The Persistence Preview

The Persistence - Title

There’s something cliche about comparing anything to Dark Souls these days. I think it probably all started back when someone decided that Crash Bandicoot N.Sane Trilogy was so hard that it warranted the comparison. But, for once, I feel like The Persistence from Firesprite actually does deserve the comparison. Not necessarily because it’s so hard, although it is challenging, but because of the way it feels to play it.

The Persistence is a rogue-lite FPS game with stealth elements and a horror/sci-fi theme. You wake up on an abandoned ship in the middle of space that is about to be sucked into a black hole. You’re basically told that you’re the last hope, and you must complete 5 objectives to try and save the ship and yourself. Luckily, you’re aided in your mission by the ship’s ability to print out new host bodies for your consciousness to be put into.

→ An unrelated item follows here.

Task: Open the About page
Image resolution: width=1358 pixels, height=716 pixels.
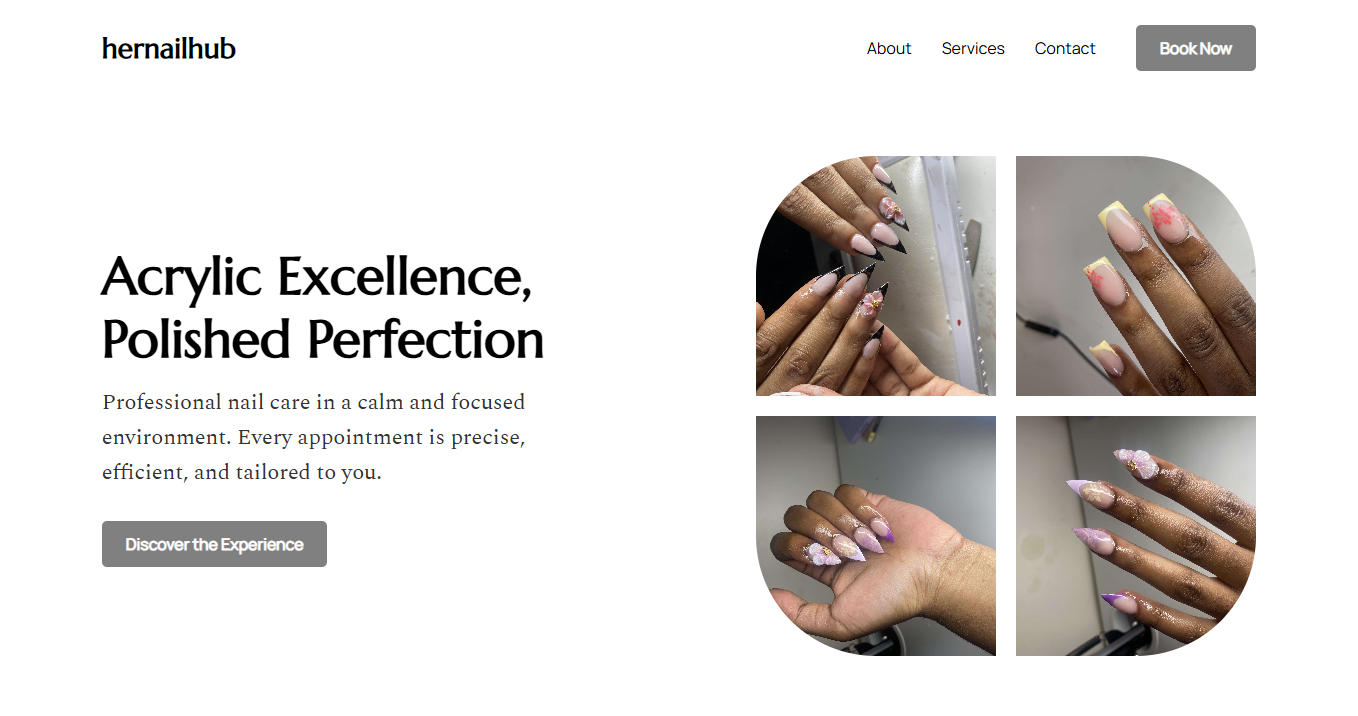Action: click(x=888, y=48)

The slow and careful combat is the main reason The Persistence has a tinge of Dark Souls about it. Although, honestly, trying to block a berserker is a terrible idea.

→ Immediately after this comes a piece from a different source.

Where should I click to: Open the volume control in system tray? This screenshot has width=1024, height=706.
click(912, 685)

This is where the main rogue-lite elements of the game come into play. When you die, you drop any equipment you’ve been carrying, and the ship rearranges itself. There is a narrative reason for this, but honestly, it doesn’t really matter, it’s just a conceit to keep the game interesting, and it serves its purpose. However, when you come back to life in a new body, you get to keep all of your resources, such as weapon upgrade tokens, fabrications credits and stem cells.

Back in your home base, you can get two different kinds of upgrades. The fabrication tokens can be used to produce any schematics you’ve found for different armor types. It’s important to note though that you also use these fabrication tokens to buy temporary equipment while you’re out in the world, so you have to make sure you don’t overspend. The stem cells are used to permanently upgrade stats, such as your health, how stealthy you are, etc.

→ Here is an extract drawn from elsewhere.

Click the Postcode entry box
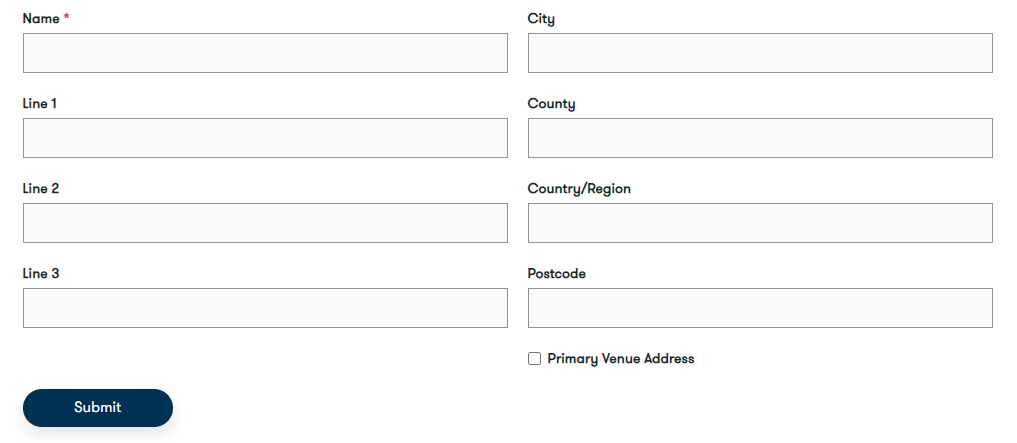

The creepy halls of the spaceship are filled with gibbering mutants for you to take on.

The combat is the real reason that The Persistence feels like Dark Souls at times. Whenever you start out again after dying, you only have access to two weapons: your shield and your stem cell extractor. The shield is powerful but can only be kept up for a short period to act like a parry. Your extractor can be used to get stealth kills but also doubles as your melee attack. When you aggro an enemy, you have to use your shield to parry and then riposte with your melee attack.

The careful, weighty combat feels a lot like something you’d find in a Dark Souls game. The added stealth elements bring a similar level of caution to the game as well. Throw it all together and you end up with a game that manages to feel similar to Dark Souls yet distinct enough that it doesn’t feel like it’s actually trying to be Dark Souls. In general, beyond the early stages of the game, it stops feeling all that similar because you’re mainly relying on your upgraded temporary equipment.

Pictured: 2 seconds before disaster

The temporary equipment you can get your hands on is immense too. While you start out having to sneak up on enemies to take them out safely, you eventually get quite an arsenal on your hands. My personal favorite is probably the swarm grenade because it effectively means not having to go anywhere near your enemies at all. Just release a swarm of robots to do your dirty work for you. Honestly, that seems to be the dominant strategy for the first 3 floors of the game.

The Persistence also has special, one-hit-kill knives, electric staffs, machine guns, harpoon guns, and a whole lot more. The wealth of equipment you can get your hands on throughout a standard run is pretty overwhelming, but it feels necessary. Without being fully loaded, you can’t expect to survive some of the more brutal enemies. Especially the bloodhounds, who are frankly terrifying. Each time I came across one, I basically hid in a corner, spamming swarm grenades until I ran out. Then I just took potshots with my harpoon gun.

There’s also a whole bunch of extra challenges, both in the standard campaign and outside of it. The in-campaign challenges are usually for a reward and can be really tough. Because they usually involve fighting a large group, you can’t rely on the old swarm-grenade buffet strat. Instead, you need to be loaded up with equipment and move like lightning. I’d say that it’s in these moments that the only real flaw with the game comes to light: the lack of a dodge or run button.

These guys are pretty threatening when you start out, but once you’ve got 400 teleporting razor blades, they’re less of an issue.

Without the ability to run, moving through areas of the ship that you’ve already cleared can get a bit tedious at times. Plus, when you aggro a powerful enemy and want to run away, you’re out of luck without the equipment that randomly teleports you away. Dodging would have been a decent addition for those moments when you’re forced into combat because they do happen. When you have more than one enemy coming at you, the ability to dodge out of the way would have made it more doable; as it stands without a huge amount of health and decent armor, you’re almost certainly going to die because you can only move at the speed of a crippled tortoise.

Overall, The Persistence is a great rogue-lite. If you’re into sci-fi/horror and fancy a decent challenge, then you’ll certainly find one here. If they added a dodge and/or run ability, it would probably be even better. But the wealth of equipment and stealth elements do make the game both intense and enjoyable.